“Oh! do you expect to be gone long?” asked the Guardian, leaning out, with grateful interest.
“No, ma’am. Not with two o’ my help missing,” came the grim answer; “one off on a vacation, t’ other on his back with a ‘busted’ leg, broken by a kick from a bad horse down in one of those concrete boxes—outdoor boxes.”
The girls, listening eagerly, knew well those great concrete-lined “horse-boxes”, where outlaws moped and half-civilized horses, not good enough to be trusted up on the range.
“I guess, for one night, my son, Sanbie, and old ‘Burn-the-wind’, the blacksmith, can hold the fort,” laughed Menzies. “I’m just making a flying trip to Bennington, to buy grain,” came back the floating accents; “double header—thinking of selling Revelation.”
Double header! Kill two birds with one stone! But that stone hit something in its way—the heart of Pemrose Lorry.
Sell Revelation! The horse she had ridden all the summer. The horse who had come to know her so well that, while he still coquetted with oats and halter, once she had him caught, and saddled, he would look round at her out of his almost human eyes, curiously saying: “Well! are we going now? I’m—ready.”

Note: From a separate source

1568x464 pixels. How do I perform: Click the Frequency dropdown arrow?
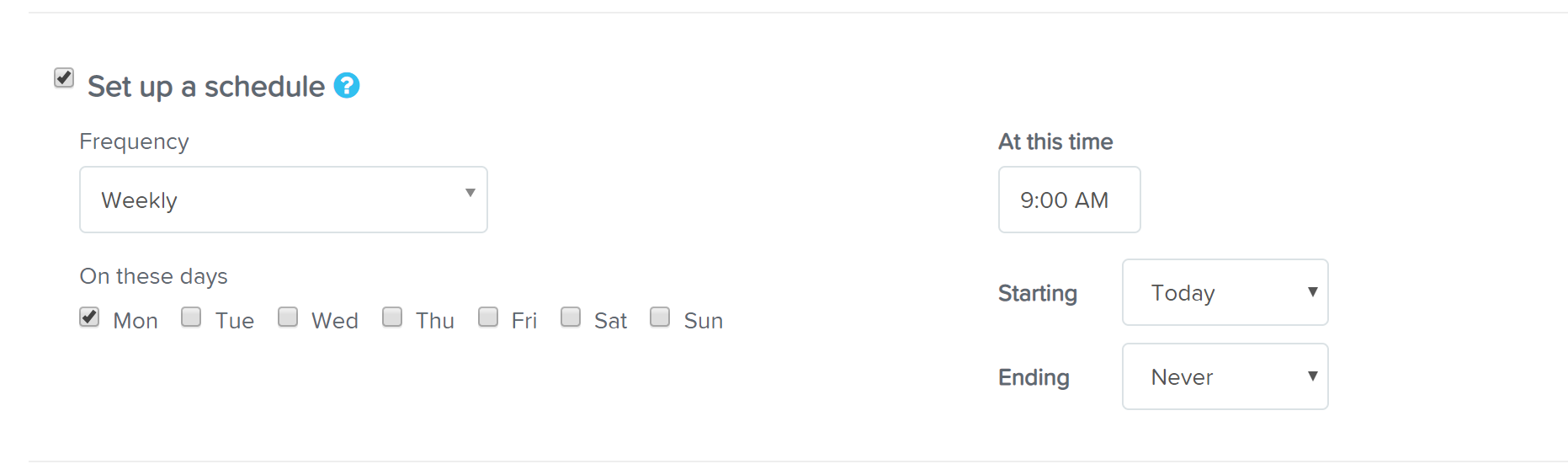(x=470, y=193)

Now was when she got her tear-in-two jolt. Her heart jumped like a riven tree—sank blighted.
And here was where Una scored again; she owned her horse. Revel would be sent up to the city, for her to ride.
“But it wouldn’t be ‘sporty’ to show it—show anything,” murmured Pemrose to her riven heart. “I’m too lucky to have ridden him—all—summer!”
“Best—best horse in the Long Pasture,” went on Menzies’ musing croak. “Expect to get five hundred for him. Only waiting till Mr. Grosvenor gets back to clinch the bargain. And he’s expected home to-morrow; isn’t he, Miss Una?”